I just remember you just said Maura's missing. I was like, What mean? Oh my God, what is going on? And it was like, does not compute. And I think it took probably a couple of hours for it to actually set in. I feel like I remember calling her and leaving a voicemail after your dad called me. It was that conversation I remember vividly. Not so much what was said, but I just remember what I was looking at and just not believing him at all. Those are the voices of my dad and brothers Freddie and Curtis. That last voice you I heard was Mara's UMass friend, Kate Markopoulos. She has never spoken publicly about the case until now. We'll hear much more from her later. See, the previous day, Monday, February ninth, 2004, was the last day anyone would ever hear from my sister again. Mara submits her nursing school homework assignment, looking up maternity terms in the wee hours of the morning, 3:32 AM. She then searches for directions to Vermont in New Hampshire. Mid-afternoon, she calls an information line at a ski resort in Stowe, Vermont, and a condo owner, Linda Salomon, in Bartlett, New Hampshire, a place my family had stayed at in the past.

[00:12:50]

She doesn't make a reservation, though. Next, she emails her boyfriend, Bill Rouch, saying she loved him and she would call him later. At At 1:24 PM, Mara emails her professors about a fictitious death in the family, saying she'd be out for a few days.
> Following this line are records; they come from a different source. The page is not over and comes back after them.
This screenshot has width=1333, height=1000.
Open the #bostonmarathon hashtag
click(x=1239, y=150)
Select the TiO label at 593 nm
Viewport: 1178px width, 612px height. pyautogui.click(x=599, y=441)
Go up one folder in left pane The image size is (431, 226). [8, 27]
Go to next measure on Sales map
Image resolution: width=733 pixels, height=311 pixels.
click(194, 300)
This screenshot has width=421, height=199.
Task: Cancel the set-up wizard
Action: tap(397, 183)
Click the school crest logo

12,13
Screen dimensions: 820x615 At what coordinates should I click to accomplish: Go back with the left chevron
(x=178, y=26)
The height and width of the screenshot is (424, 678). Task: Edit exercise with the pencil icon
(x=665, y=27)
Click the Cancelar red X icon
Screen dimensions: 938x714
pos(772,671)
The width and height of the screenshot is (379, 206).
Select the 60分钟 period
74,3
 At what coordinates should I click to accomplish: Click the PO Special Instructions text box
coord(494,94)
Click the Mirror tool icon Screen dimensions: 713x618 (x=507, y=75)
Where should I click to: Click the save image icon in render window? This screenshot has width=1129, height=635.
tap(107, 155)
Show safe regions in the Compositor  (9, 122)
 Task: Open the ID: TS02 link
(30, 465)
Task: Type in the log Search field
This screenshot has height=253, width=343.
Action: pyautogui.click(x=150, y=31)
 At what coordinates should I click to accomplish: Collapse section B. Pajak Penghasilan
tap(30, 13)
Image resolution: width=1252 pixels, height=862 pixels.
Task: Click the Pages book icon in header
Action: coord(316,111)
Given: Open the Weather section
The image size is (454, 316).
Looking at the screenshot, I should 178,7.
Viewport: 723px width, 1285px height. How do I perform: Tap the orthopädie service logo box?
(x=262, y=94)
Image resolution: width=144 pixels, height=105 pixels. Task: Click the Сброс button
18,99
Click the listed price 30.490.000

She placed a phone tag with Bill but doesn't speak to him. At 3:00 PM, she returns borrowed clothes to a fellow nursing school student, then packs some items, including toiletries, textbooks, birth control, and some clothes. At 3:15 PM, Mara appears alone on CCTV footage, withdrawing $280 from an ATM, leaving just shy of $20 in her account. At 3:43 PM, she purchases $40 worth of alcohol at a liquor store and recycles 79 cans worth $3.95. She picks up forms for an accident she had in my father's car two days prior, then heads north in her 1996 black Saturn running on three cylinders. Destination? Unknown. With no confirmed reservations. At 4:37 PM, Mara checks her voicemail for the last time. Several hours later, at 7:27 PM, a woman named Faith Westman hears a loud thud outside her home on a sharp dark corner in Haverhill, New Hampshire. She looks out her kitchen window to see a car off the side of the road in the eastbound lane facing the wrong direction.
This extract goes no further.